🤖 AI Summary
This study investigates the differential impact of semantic perturbations (e.g., paraphrasing, synonym substitution) and surface-level perturbations (e.g., formatting changes, reordering) on the reasoning consistency of large language model (LLM) agents. Through 68 controlled experiments integrating Chain-of-Thought and ReAct frameworks, the authors employ severity-matched perturbations, bootstrap significance testing, cross-architecture generator swapping, and in-depth trajectory analysis across multiple model architectures and tasks to quantitatively assess perturbation effects for the first time. Results show that semantic perturbations increase answer inconsistency by an average of 19.69 percentage points (p<0.0001), a finding validated on qwen2.5-14B-Instruct. The work further uncovers an “implicit divergence” mechanism, wherein semantic perturbations induce reproducible trajectory deviations in intermediate reasoning steps. All data and code are publicly released.
📝 Abstract
We document an empirical phenomenon in chain-of-thought and ReAct agents driven by ten large language models from seven architecture families: meaning-bearing perturbations (e.g., paraphrase, synonym) alter final answers more often than presentation perturbations (e.g., formatting, reordering) of comparable severity. Across 68 cells spanning GSM8K, MATH, and HotpotQA (1,530 originals and $\sim$11,150 variants), the inconsistency gap averages +19.69 pp after severity matching (paired $t=9.58$, $p<0.0001$), with 64/68 cells positive. The gap survives four severity-proxy audits and remains significant when excluding qwen models (+11.10 pp, $p<0.0001$). Several stress tests fail honestly: cluster-bootstrap significance disappears under stricter assumptions, tractability contrasts do not replicate, cross-architecture generator swaps break per-cell rankings, and a second LLM judge yields only moderate agreement ($κ=0.50$).

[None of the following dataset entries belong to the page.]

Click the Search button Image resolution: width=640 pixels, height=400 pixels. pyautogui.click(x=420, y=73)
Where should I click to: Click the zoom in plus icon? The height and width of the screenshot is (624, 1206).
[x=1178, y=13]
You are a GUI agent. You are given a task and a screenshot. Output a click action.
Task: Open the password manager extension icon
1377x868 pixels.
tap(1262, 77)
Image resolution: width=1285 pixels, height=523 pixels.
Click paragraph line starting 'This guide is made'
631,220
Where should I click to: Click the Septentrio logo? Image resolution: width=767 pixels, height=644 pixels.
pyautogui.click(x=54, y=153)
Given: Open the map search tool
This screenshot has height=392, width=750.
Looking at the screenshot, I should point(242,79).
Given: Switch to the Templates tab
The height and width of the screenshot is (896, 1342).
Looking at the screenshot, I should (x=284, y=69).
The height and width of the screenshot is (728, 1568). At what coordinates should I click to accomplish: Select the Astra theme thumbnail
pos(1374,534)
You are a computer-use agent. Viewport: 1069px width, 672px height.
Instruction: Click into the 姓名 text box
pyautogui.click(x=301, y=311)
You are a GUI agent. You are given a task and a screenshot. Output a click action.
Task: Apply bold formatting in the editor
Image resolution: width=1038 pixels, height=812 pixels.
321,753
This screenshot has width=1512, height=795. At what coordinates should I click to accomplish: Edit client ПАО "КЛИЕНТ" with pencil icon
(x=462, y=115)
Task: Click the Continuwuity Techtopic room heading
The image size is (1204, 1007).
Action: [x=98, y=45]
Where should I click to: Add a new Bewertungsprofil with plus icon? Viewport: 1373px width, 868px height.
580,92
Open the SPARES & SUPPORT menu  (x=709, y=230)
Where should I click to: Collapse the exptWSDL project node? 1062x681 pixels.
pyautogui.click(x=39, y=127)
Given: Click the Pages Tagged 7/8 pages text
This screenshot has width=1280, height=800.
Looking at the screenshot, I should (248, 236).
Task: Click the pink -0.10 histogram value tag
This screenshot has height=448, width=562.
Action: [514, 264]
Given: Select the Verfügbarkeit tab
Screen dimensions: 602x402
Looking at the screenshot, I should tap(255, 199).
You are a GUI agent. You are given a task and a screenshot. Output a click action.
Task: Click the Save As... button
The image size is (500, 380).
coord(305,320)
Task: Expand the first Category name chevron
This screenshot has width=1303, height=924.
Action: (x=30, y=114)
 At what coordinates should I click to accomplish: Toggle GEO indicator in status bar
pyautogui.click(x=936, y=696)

We then validate the headline effect on a fully held-out 11th model (qwen2.5-14B-Instruct; 1,800 trajectories) and re-test a pre-registered capability$\times$tractability partition, observing a small but positive held-out effect (3/4 cells positive; pooled Welch $t=3.81$, $p=9.6\times10^{-4}$). Using held-out trajectories, we probe four trace-level mechanism signals. Two prior mechanism claims fail to replicate and are explicitly retracted. Two new probes instead support a \emph{stealth-divergence} picture: semantic perturbations often preserve the first action but induce divergence in intermediate reasoning from later steps onward, accompanied by slightly deeper trajectories. We position this as a measurement contribution with held-out replication and a partial trace-level account of how semantic perturbations propagate through agent reasoning. Code, perturbation corpus, raw trajectories, and analysis scripts are released anonymously for review.